Llegué al aeropuerto de Madrid un 12 de octubre por la tarde, era feriado y había menos gente de lo habitual (luego supe qué era lo habitual), me perdí entre pasillos y mientras buscaba la salida solo pensé: si ahora me ocurriera algo, nadie en este continente sabe quién soy, a dónde vine y qué hacer conmigo. Ese día aprendí el peso de decidir.
Llegué todavía con 22 añitos (sí, hoy lo digo en diminutivo, era muy pequeña para hacer aquello). Había ahorrado todo mi primer año de trabajo y me había alcanzado para comprar un boleto redondo (mi mamá se quiso asegurar de que podría volver), una laptop, la inscripción al Máster y la grandiosa cantidad de 300 euros para sobrevivir… ¡3 semanas!
Ese día aprendí muchas cosas que aún atesoro:
Que en Madrid llueve en octubre y es hermoso.
Que estar ahí no tenía sentido alguno de la seguridad y es hermoso.
Que puedes comenzar, de la nada, a vivir con desconocidos y es hermoso.
Que la familia siempre quiere y necesita saber que llegaste bien y es hermoso.
Que la vida es mucho más cara y hay que aprender a dosificar cada centavo y es hermoso.
Comencé a buscar cualquier trabajo y no encontré.

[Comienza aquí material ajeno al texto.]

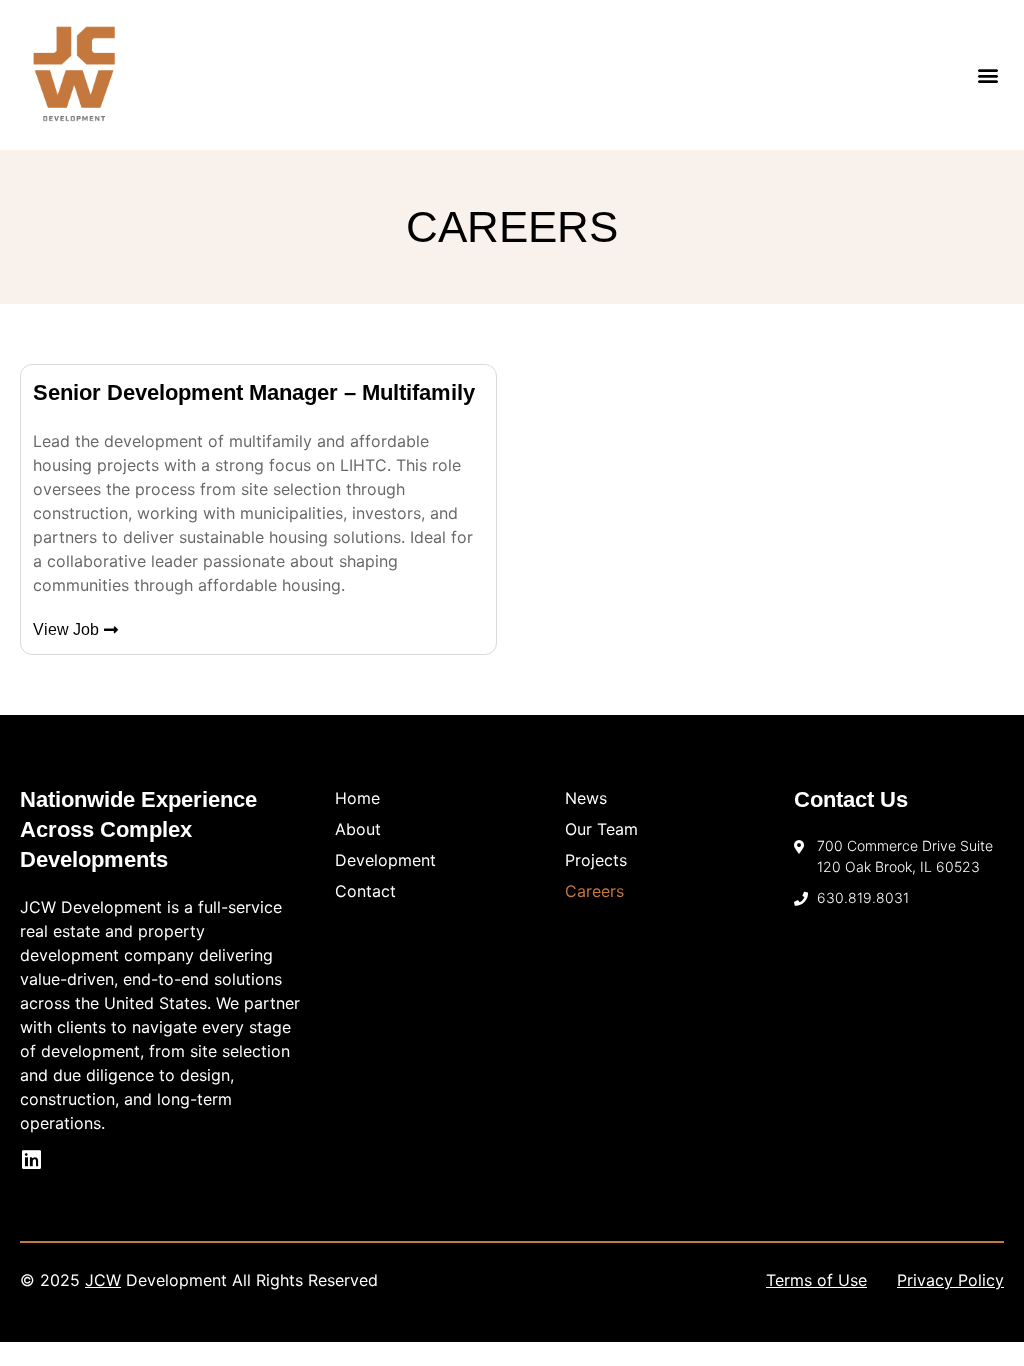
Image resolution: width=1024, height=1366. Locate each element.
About (358, 829)
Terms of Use (816, 1280)
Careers (594, 891)
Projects (596, 860)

Seguí buscando un buen trabajo y no encontré.
Aposté por buscar el mejor trabajo y lo encontré.
Escuché a alguien decir: necesitamos encontrar a alguien que entienda a México para este proyecto. Fue escucharlo y comenzar a conectar: quién era ella, dónde trabaja, la web de la empresa, el e mail del dueño… la magia ocurrió.
Pasé en esa oficina del Barrio de Salamanca los mejores tres años que cualquier profesional pudo desear con 23 años: trabajé mucho, aprendí más, conocí gente increíble, le metí más horas de las que podía, viajé más de lo que nunca más quiero volver a hacer, me sentía grande cada vez que me tocaba volar más de 15 horas para presentar un proyecto y volver otras 15 para tener una reunión (ahora sé que nadie más quería esa paliza, pero yo me sentía taaaan afortunada por tener esa vida y comer en el aeropuerto de Amsterdam porque era la conexión más barata).
El primero fue un año increíble por una gran razón: estuve sola, no tenía dinero y había mucho que aprender. Esa es una gran, gran fórmula cuando tienes 23.
Sentí hambre, sentí frío en una oscura habitación que rentaba en la casa de una pareja venezolana muy antipática que no quería prender la calefacción, sentí soledad de Navidad sola. Es duro, pero vale la pena.
No sé si mi fórmula es LA fórmula, pero de no haber sentido hambre, soledad y deseos de aprender, estoy segura de que no estaría dónde y cómo estoy ahora.
También sentí la compañía de amigos que aún amo, el corazón lleno al llegar a casa donde la cocina argentina, la paciencia alemana y el humor colombiano se volvieron mi familia. Sentí soledad de esa que se cura caminando por el Parque del Retiro, nostalgia de la que se llena caminando por la Gran Vía y sorpresa de la que te llena los ojos en el Paseo del Prado. Tuve un amigo que me dijo: no puedes vivir en España sin conocer Toledo, sin haber visto la catedral de Sevilla… y fuimos juntos.
Llegué caminando a casa de madrugada después de haber caminado del Paseo del Prado hasta el Templo de Debod; aprendí que la jornada de trabajo no se terminaba hasta que tomábamos una caña abajo de la ofi, que el supermercado no abre los domingos, que después de comer se toma café, entonces era con leche, porque aún la toleraba.
Y todavía me preguntan de dónde me viene la obsesión por Madrid… por la morriña de libertad, de crecimiento, de responsabilidad sobre mí.
Todos necesitamos, en algún punto, un Madrid. Un momento, un espacio, un tiempo donde todo depende solo de ti, por ti y para ti. Donde sabes que te tienes y eres suficiente.
Ya que no es fácil luchar por los sueños, ya que es jodido tomar decisiones, al menos que sean las que al corazón llenen.
Puestos a dejarlo todo por cumplir los sueños, que al menos sean los de uno y no los de otros, digo yo.